Please turn the material from the line with "You are a GUI" through the line with "will (x=110, y=306)." into a Markdown table with two columns, Row and Line, numbering each row and leaving out blank lines.

== Provided information ==
▼
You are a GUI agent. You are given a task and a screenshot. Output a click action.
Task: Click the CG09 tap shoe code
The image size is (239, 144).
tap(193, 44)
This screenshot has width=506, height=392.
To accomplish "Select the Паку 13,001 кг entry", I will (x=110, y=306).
▲
▼
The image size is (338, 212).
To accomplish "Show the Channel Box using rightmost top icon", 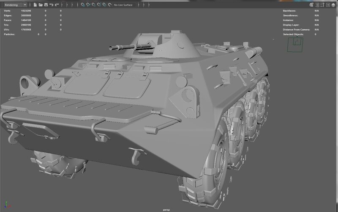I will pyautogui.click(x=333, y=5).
▲
▼
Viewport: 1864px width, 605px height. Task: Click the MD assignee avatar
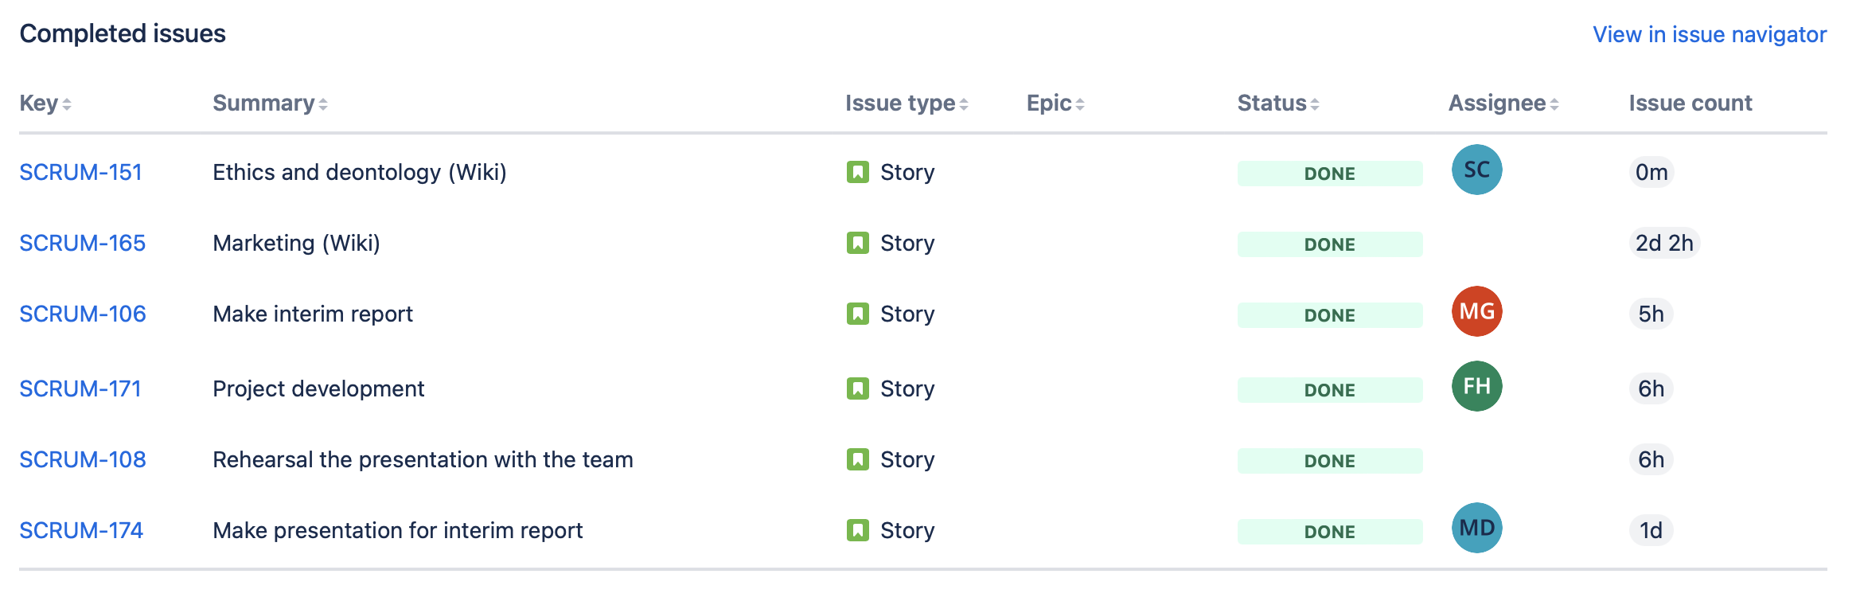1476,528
▲
== Solved exercise ==
| Row | Line |
|---|---|
| 1 | You are a GUI agent. You are given a task and a screenshot. Output a click action. |
| 2 | Task: Click the CG09 tap shoe code |
| 3 | The image size is (239, 144). |
| 4 | tap(193, 44) |
| 5 | This screenshot has width=506, height=392. |
| 6 | To accomplish "Select the Паку 13,001 кг entry", I will (x=110, y=306). |